Coaching an All Star-level roller derby team has likely been my most challenging endeavor (aside from fatherhood, but we’ve all heard that story). Roller derby quickly surpassed the label of “hobby” with all of the time, energy, and money I invested in it. Starting as referee of sport that no one grew up playing had it’s own challenges, but it allowed me the opportunity to grow with the sport. To learn the game with the players and develop strategies. After a season as a home team ref with the Brewcity Bruisers, I started coaching the All Stars, and have ever since.

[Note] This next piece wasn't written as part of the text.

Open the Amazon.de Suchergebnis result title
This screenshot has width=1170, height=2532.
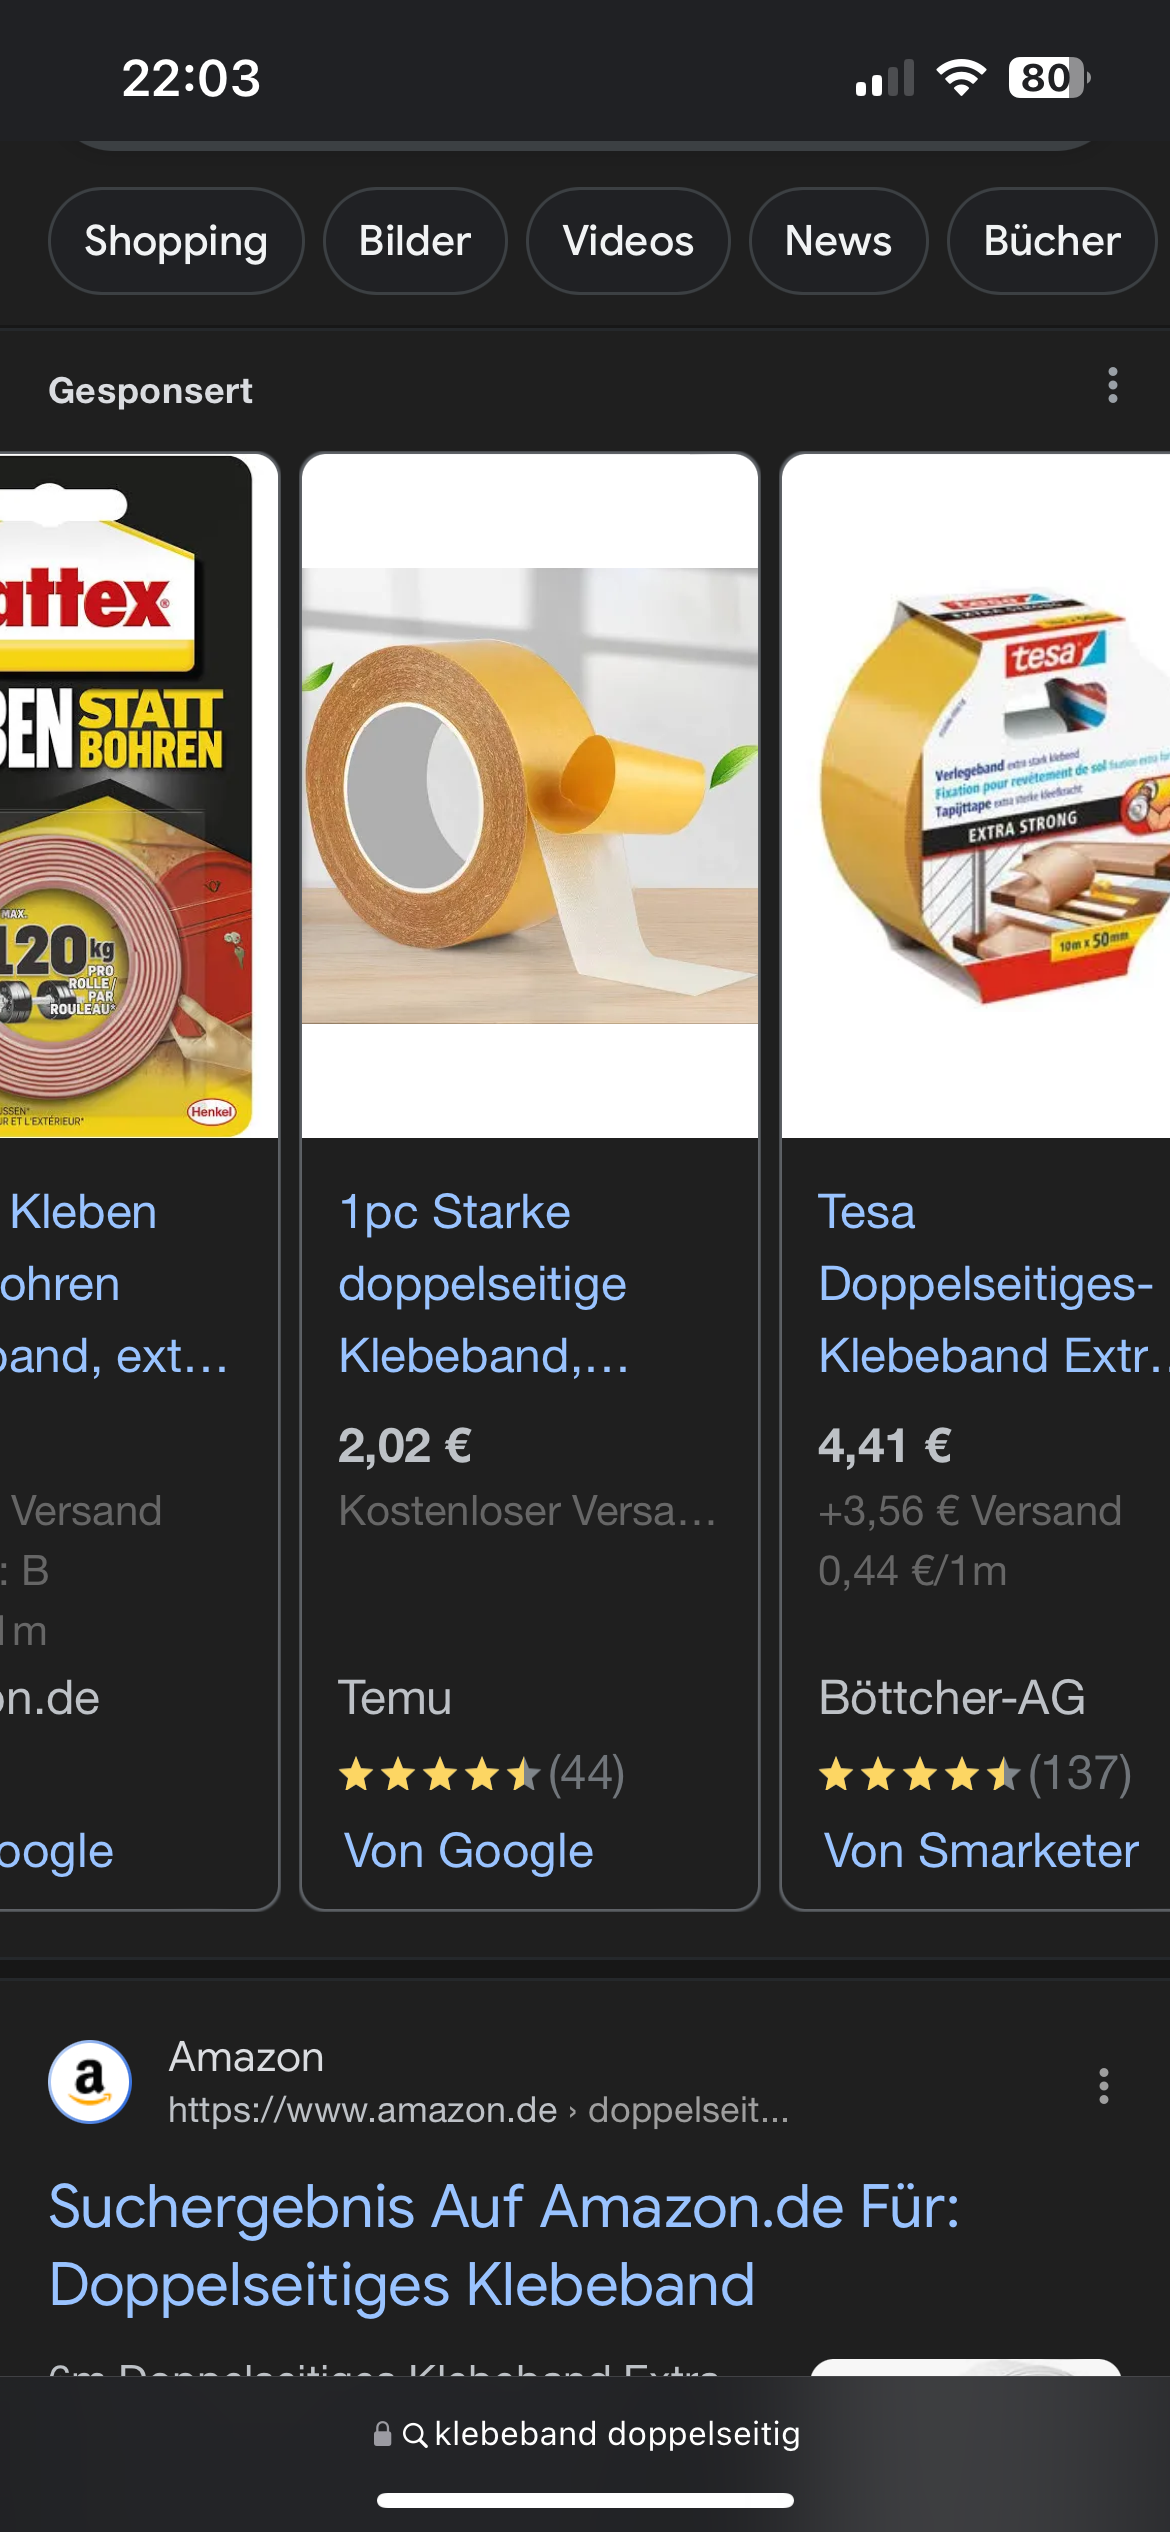pos(504,2246)
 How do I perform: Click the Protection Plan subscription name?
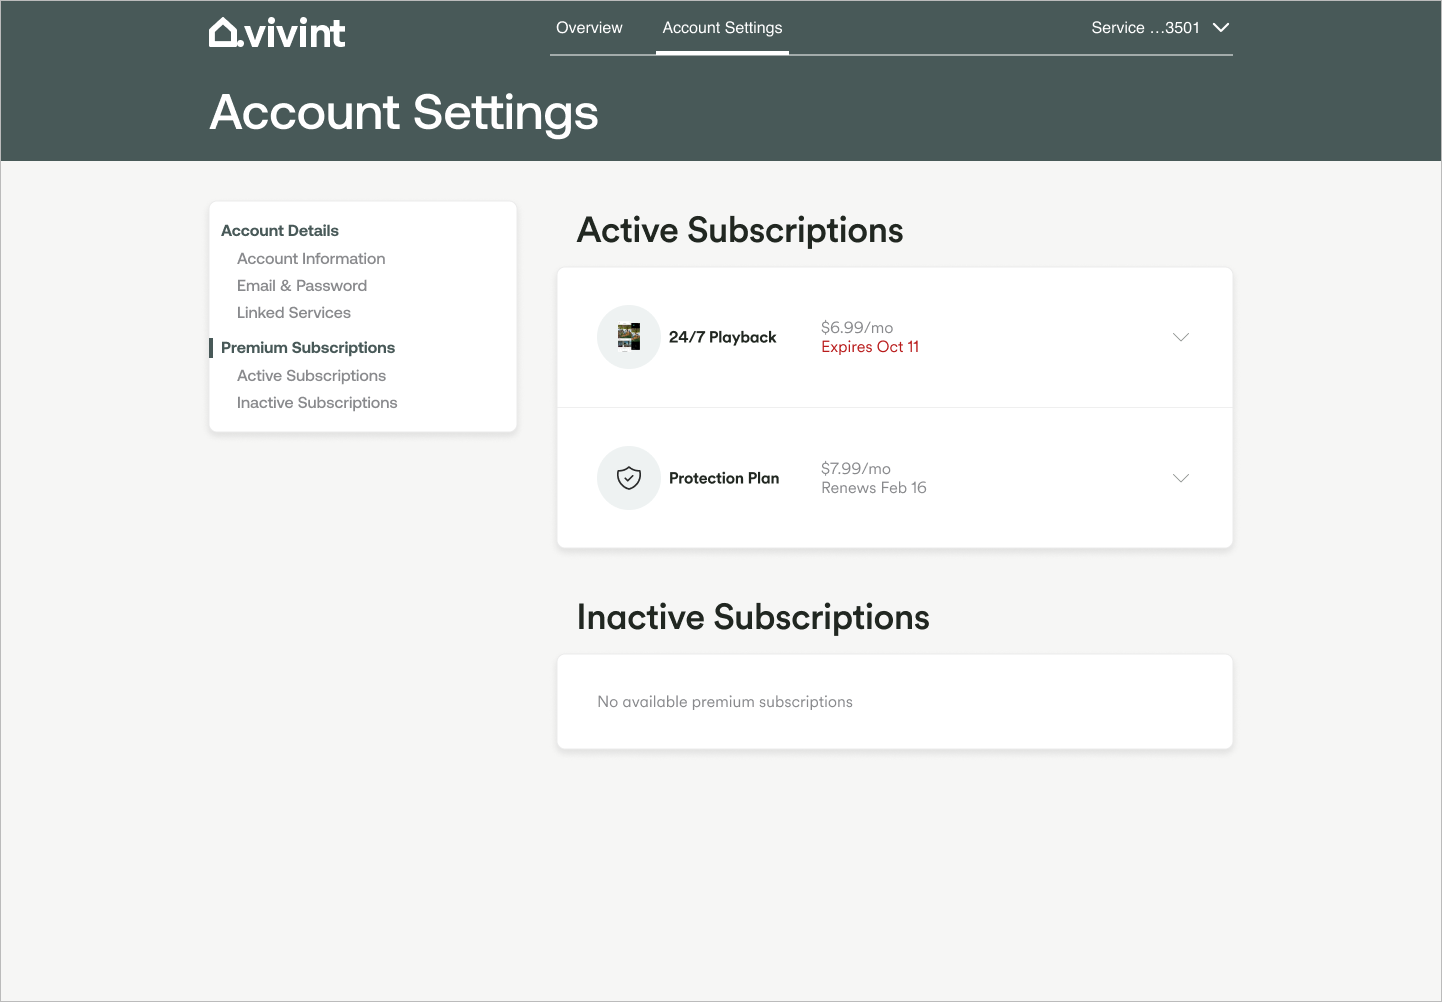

I’ve always been a look-at-it-from-both-angles kind of guy, but now coaching 20 strong-willed and diverse women, I had to look at very tough situations from many different sides. I didn’t always make the right decisions and I had to deal with the consequences and learn from my mistakes. As seasons progressed, so did the competition; more was at stake, winning mattered more, rankings  mattered, regionals mattered. The passion and drive was higher, and with that losses hurt more. It was having to address the team at our lowest points that was truly challenging. It’s easy when you win –“Good Job” speeches write themselves.  It is after a heartbreaking loss or two that the growth comes. As a leader, you don’t have the luxury/curse of just sulking in silence. Something has to be said, and you’re the one that has to say it. Cliches grow old, so you need to speak honestly and from the heart in those situations.  I took one speech class in college, but I don’t think 100 speech classes could match what I learned after some of our hardest loses.

Keep your eyes open — you never know where your next growth opportunity may come from. Mine came from a random MySpace post in 2005 looking for roller derby referees, no skills needed.